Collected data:
··········

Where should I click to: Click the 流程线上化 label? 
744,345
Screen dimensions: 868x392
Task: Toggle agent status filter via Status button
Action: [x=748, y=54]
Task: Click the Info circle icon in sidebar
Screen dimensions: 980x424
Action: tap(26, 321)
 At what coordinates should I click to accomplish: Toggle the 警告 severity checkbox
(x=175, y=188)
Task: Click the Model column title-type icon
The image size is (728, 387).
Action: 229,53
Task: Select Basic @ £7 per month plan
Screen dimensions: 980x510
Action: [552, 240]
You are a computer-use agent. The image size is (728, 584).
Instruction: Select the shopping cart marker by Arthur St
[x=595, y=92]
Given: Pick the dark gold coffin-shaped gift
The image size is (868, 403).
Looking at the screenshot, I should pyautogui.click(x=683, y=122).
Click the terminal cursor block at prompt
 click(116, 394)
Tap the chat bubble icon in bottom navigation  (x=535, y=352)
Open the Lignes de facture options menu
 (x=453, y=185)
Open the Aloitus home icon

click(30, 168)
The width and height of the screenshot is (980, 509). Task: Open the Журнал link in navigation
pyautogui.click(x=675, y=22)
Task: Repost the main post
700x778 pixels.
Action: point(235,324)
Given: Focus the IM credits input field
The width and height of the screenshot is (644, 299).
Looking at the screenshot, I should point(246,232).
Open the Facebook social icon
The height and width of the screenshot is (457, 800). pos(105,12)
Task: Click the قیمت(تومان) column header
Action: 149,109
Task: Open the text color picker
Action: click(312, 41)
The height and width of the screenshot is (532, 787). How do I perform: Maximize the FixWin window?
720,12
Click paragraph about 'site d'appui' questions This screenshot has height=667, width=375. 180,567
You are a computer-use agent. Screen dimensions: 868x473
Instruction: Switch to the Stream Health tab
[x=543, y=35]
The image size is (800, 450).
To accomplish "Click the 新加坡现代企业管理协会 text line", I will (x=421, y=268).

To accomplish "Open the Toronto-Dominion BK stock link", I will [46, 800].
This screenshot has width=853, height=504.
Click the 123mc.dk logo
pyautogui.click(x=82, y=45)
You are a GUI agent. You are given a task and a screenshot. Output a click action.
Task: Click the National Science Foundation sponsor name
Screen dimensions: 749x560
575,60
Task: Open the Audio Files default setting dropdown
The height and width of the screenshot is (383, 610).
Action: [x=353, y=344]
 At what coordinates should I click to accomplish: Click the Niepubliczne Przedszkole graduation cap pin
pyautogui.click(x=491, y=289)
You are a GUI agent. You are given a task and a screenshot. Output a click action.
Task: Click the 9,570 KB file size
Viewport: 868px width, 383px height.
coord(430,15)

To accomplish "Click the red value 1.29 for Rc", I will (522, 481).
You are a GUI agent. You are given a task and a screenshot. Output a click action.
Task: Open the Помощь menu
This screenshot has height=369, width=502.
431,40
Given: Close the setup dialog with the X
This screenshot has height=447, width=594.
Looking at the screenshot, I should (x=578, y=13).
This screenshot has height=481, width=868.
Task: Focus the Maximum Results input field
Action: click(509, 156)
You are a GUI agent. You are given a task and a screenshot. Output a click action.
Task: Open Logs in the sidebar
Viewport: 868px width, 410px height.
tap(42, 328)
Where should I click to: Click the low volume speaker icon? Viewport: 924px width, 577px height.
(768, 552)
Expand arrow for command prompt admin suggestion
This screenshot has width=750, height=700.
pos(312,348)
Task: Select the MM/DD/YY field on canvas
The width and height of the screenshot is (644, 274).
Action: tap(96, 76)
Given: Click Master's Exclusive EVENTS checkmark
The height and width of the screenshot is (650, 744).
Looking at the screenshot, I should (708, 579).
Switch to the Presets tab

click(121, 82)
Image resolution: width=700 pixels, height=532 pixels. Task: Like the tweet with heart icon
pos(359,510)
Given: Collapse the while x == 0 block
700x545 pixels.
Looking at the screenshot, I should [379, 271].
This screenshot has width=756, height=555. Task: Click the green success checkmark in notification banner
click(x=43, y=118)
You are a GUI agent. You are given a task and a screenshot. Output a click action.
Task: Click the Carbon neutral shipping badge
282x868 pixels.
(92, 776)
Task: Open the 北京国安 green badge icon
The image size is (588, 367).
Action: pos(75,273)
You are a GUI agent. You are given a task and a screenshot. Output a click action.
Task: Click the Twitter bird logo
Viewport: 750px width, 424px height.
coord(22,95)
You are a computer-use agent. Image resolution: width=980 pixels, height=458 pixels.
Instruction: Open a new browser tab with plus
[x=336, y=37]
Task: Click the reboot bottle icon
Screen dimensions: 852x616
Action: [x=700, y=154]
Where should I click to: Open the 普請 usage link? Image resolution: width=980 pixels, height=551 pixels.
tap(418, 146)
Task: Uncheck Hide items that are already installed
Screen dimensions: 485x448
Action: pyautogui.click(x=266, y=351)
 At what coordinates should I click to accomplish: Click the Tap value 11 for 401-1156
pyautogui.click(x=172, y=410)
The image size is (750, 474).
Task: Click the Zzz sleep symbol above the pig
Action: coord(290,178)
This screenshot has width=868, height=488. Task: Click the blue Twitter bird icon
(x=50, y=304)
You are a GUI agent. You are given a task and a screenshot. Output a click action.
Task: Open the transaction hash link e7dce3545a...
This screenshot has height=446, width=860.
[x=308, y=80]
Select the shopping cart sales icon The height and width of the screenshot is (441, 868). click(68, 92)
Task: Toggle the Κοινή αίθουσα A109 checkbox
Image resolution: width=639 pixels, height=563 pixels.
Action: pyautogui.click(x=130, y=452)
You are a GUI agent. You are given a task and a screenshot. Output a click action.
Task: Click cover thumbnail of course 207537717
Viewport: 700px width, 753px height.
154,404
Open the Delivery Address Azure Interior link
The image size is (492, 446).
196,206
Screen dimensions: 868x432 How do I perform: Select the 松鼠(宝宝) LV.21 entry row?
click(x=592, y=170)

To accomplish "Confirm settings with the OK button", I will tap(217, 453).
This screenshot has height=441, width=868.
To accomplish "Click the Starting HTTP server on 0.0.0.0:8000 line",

··········

Without leaving anything out, repeat every entry shown above.

Where should I click to: Click the 流程线上化 label? 
744,345
Screen dimensions: 868x392
Task: Toggle agent status filter via Status button
Action: [x=748, y=54]
Task: Click the Info circle icon in sidebar
Screen dimensions: 980x424
Action: tap(26, 321)
 At what coordinates should I click to accomplish: Toggle the 警告 severity checkbox
(x=175, y=188)
Task: Click the Model column title-type icon
The image size is (728, 387).
Action: 229,53
Task: Select Basic @ £7 per month plan
Screen dimensions: 980x510
Action: [552, 240]
You are a computer-use agent. The image size is (728, 584).
Instruction: Select the shopping cart marker by Arthur St
[x=595, y=92]
Given: Pick the dark gold coffin-shaped gift
The image size is (868, 403).
Looking at the screenshot, I should pyautogui.click(x=683, y=122).
Click the terminal cursor block at prompt
 click(116, 394)
Tap the chat bubble icon in bottom navigation  (x=535, y=352)
Open the Lignes de facture options menu
 (x=453, y=185)
Open the Aloitus home icon

click(30, 168)
The width and height of the screenshot is (980, 509). Task: Open the Журнал link in navigation
pyautogui.click(x=675, y=22)
Task: Repost the main post
700x778 pixels.
Action: point(235,324)
Given: Focus the IM credits input field
The width and height of the screenshot is (644, 299).
Looking at the screenshot, I should point(246,232).
Open the Facebook social icon
The height and width of the screenshot is (457, 800). pos(105,12)
Task: Click the قیمت(تومان) column header
Action: 149,109
Task: Open the text color picker
Action: click(312, 41)
The height and width of the screenshot is (532, 787). How do I perform: Maximize the FixWin window?
720,12
Click paragraph about 'site d'appui' questions This screenshot has height=667, width=375. 180,567
You are a computer-use agent. Screen dimensions: 868x473
Instruction: Switch to the Stream Health tab
[x=543, y=35]
The image size is (800, 450).
To accomplish "Click the 新加坡现代企业管理协会 text line", I will (x=421, y=268).

To accomplish "Open the Toronto-Dominion BK stock link", I will [46, 800].
This screenshot has width=853, height=504.
Click the 123mc.dk logo
pyautogui.click(x=82, y=45)
You are a GUI agent. You are given a task and a screenshot. Output a click action.
Task: Click the National Science Foundation sponsor name
Screen dimensions: 749x560
575,60
Task: Open the Audio Files default setting dropdown
The height and width of the screenshot is (383, 610).
Action: [x=353, y=344]
 At what coordinates should I click to accomplish: Click the Niepubliczne Przedszkole graduation cap pin
pyautogui.click(x=491, y=289)
You are a GUI agent. You are given a task and a screenshot. Output a click action.
Task: Click the 9,570 KB file size
Viewport: 868px width, 383px height.
coord(430,15)

To accomplish "Click the red value 1.29 for Rc", I will (522, 481).
You are a GUI agent. You are given a task and a screenshot. Output a click action.
Task: Open the Помощь menu
This screenshot has height=369, width=502.
431,40
Given: Close the setup dialog with the X
This screenshot has height=447, width=594.
Looking at the screenshot, I should (x=578, y=13).
This screenshot has height=481, width=868.
Task: Focus the Maximum Results input field
Action: click(509, 156)
You are a GUI agent. You are given a task and a screenshot. Output a click action.
Task: Open Logs in the sidebar
Viewport: 868px width, 410px height.
tap(42, 328)
Where should I click to: Click the low volume speaker icon? Viewport: 924px width, 577px height.
(768, 552)
Expand arrow for command prompt admin suggestion
This screenshot has width=750, height=700.
pos(312,348)
Task: Select the MM/DD/YY field on canvas
The width and height of the screenshot is (644, 274).
Action: tap(96, 76)
Given: Click Master's Exclusive EVENTS checkmark
The height and width of the screenshot is (650, 744).
Looking at the screenshot, I should (708, 579).
Switch to the Presets tab

click(121, 82)
Image resolution: width=700 pixels, height=532 pixels. Task: Like the tweet with heart icon
pos(359,510)
Given: Collapse the while x == 0 block
700x545 pixels.
Looking at the screenshot, I should [379, 271].
This screenshot has width=756, height=555. Task: Click the green success checkmark in notification banner
click(x=43, y=118)
You are a GUI agent. You are given a task and a screenshot. Output a click action.
Task: Click the Carbon neutral shipping badge
282x868 pixels.
(92, 776)
Task: Open the 北京国安 green badge icon
The image size is (588, 367).
Action: pos(75,273)
You are a GUI agent. You are given a task and a screenshot. Output a click action.
Task: Click the Twitter bird logo
Viewport: 750px width, 424px height.
coord(22,95)
You are a computer-use agent. Image resolution: width=980 pixels, height=458 pixels.
Instruction: Open a new browser tab with plus
[x=336, y=37]
Task: Click the reboot bottle icon
Screen dimensions: 852x616
Action: [x=700, y=154]
Where should I click to: Open the 普請 usage link? Image resolution: width=980 pixels, height=551 pixels.
tap(418, 146)
Task: Uncheck Hide items that are already installed
Screen dimensions: 485x448
Action: pyautogui.click(x=266, y=351)
 At what coordinates should I click to accomplish: Click the Tap value 11 for 401-1156
pyautogui.click(x=172, y=410)
The image size is (750, 474).
Task: Click the Zzz sleep symbol above the pig
Action: coord(290,178)
This screenshot has width=868, height=488. Task: Click the blue Twitter bird icon
(x=50, y=304)
You are a GUI agent. You are given a task and a screenshot. Output a click action.
Task: Open the transaction hash link e7dce3545a...
This screenshot has height=446, width=860.
[x=308, y=80]
Select the shopping cart sales icon The height and width of the screenshot is (441, 868). click(68, 92)
Task: Toggle the Κοινή αίθουσα A109 checkbox
Image resolution: width=639 pixels, height=563 pixels.
Action: pyautogui.click(x=130, y=452)
You are a GUI agent. You are given a task and a screenshot. Output a click action.
Task: Click cover thumbnail of course 207537717
Viewport: 700px width, 753px height.
154,404
Open the Delivery Address Azure Interior link
The image size is (492, 446).
196,206
Screen dimensions: 868x432 How do I perform: Select the 松鼠(宝宝) LV.21 entry row?
click(x=592, y=170)

To accomplish "Confirm settings with the OK button", I will tap(217, 453).
This screenshot has height=441, width=868.
To accomplish "Click the Starting HTTP server on 0.0.0.0:8000 line",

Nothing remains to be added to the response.